Count the lines in the listing below that contain the word "marker". Reply with only the number.
-- START --
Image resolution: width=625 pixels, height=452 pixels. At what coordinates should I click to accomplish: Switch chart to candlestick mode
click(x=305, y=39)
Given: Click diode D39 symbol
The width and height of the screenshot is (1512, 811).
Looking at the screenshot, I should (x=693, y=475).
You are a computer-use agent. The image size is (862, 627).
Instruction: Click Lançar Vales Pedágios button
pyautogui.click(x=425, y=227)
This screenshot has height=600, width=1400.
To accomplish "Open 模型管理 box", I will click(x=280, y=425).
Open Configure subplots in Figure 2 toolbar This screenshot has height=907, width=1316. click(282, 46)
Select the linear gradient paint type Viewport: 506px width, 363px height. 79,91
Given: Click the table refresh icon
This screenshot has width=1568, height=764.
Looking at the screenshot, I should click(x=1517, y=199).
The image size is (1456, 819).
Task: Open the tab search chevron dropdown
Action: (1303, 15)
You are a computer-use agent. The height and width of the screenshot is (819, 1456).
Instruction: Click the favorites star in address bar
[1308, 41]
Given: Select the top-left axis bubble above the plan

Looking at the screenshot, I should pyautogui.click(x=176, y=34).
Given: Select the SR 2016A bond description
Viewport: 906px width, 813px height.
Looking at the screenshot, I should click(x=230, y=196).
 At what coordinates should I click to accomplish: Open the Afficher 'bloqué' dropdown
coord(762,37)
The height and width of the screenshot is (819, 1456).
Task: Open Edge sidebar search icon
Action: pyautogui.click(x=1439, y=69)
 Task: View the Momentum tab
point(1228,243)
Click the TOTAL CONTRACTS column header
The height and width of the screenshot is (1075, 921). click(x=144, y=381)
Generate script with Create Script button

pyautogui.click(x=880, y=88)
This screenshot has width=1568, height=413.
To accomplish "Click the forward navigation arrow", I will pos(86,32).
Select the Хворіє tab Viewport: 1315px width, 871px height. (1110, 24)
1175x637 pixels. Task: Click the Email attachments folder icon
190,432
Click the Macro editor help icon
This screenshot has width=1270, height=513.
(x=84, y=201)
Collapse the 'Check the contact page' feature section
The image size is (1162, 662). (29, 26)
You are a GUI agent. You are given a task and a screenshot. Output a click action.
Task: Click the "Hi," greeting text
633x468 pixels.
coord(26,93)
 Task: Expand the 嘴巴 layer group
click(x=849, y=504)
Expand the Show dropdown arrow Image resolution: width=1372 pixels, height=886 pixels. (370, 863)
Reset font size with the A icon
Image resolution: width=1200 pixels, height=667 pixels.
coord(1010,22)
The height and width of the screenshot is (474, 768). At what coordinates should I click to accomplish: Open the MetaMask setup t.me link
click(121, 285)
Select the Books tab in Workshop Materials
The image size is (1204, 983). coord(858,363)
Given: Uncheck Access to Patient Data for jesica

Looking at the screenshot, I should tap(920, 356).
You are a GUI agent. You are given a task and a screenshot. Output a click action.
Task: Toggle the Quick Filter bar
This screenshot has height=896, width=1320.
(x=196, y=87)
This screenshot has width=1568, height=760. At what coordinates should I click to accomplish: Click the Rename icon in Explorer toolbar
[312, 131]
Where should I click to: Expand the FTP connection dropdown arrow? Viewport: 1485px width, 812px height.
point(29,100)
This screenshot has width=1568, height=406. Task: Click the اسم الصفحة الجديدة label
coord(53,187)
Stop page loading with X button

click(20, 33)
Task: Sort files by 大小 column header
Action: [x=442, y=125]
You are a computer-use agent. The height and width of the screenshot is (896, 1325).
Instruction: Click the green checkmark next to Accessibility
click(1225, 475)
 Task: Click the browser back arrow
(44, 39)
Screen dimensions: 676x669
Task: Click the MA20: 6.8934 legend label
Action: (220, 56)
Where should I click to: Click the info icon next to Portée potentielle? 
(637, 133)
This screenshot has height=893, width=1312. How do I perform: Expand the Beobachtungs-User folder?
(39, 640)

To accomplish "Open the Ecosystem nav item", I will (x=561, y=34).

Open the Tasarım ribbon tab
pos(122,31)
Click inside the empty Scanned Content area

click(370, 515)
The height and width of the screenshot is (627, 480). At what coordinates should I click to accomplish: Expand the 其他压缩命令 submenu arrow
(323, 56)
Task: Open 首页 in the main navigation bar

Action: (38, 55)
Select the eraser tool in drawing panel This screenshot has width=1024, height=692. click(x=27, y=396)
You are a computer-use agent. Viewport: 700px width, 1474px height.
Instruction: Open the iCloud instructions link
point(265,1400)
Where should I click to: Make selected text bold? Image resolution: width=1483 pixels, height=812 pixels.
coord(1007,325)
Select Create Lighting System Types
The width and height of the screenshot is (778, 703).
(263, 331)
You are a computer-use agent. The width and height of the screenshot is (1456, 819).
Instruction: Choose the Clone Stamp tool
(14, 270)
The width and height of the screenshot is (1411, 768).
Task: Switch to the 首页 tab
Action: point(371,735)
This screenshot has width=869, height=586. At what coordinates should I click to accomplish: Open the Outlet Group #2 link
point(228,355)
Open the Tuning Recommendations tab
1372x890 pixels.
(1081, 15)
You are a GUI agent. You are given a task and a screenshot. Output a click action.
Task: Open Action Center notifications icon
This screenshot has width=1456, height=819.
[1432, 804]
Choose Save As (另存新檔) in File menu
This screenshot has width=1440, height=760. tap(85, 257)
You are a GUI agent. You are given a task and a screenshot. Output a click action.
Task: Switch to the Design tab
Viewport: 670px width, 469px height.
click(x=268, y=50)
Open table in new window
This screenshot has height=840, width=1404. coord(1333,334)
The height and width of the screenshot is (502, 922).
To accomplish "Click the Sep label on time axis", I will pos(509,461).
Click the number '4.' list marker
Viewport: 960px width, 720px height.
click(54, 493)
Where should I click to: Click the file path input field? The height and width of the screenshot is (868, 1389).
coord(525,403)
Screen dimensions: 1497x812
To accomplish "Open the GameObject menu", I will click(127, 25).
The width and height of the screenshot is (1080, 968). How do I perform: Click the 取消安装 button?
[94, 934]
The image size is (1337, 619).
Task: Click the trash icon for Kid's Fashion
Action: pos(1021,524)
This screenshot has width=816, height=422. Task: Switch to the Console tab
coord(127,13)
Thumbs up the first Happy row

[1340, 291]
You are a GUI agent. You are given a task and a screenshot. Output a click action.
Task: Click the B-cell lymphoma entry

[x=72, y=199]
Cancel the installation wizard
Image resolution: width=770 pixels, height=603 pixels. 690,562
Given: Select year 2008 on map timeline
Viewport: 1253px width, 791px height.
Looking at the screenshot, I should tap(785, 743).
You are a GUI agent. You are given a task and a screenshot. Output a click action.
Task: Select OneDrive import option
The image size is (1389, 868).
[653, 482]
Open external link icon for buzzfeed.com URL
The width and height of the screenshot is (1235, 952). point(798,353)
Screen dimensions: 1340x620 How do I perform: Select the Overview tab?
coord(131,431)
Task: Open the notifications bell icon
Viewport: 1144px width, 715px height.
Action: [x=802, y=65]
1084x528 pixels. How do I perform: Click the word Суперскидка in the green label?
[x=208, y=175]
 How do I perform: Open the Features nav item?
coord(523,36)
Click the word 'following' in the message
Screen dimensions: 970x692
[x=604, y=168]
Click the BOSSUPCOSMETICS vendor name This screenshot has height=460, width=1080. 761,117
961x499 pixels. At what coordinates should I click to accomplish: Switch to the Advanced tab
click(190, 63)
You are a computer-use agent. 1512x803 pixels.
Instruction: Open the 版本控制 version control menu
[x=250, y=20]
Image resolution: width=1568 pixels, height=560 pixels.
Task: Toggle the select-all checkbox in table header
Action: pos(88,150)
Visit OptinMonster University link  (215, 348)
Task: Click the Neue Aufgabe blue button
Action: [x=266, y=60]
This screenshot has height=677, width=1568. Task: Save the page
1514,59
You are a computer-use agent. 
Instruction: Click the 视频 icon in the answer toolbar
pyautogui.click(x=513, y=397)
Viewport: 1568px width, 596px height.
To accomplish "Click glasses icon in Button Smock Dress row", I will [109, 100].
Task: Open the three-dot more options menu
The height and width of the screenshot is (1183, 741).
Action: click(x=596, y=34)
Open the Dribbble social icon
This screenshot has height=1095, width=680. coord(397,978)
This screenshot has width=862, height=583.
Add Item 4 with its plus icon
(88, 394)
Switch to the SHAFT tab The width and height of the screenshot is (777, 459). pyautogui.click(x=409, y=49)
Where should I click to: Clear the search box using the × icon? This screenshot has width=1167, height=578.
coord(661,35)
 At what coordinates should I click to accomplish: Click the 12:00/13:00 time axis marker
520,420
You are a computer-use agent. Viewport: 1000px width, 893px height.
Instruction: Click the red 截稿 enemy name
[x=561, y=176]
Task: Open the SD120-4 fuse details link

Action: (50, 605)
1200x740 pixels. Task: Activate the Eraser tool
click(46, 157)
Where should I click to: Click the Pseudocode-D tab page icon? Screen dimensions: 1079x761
-- END --
**THE RESULT**
2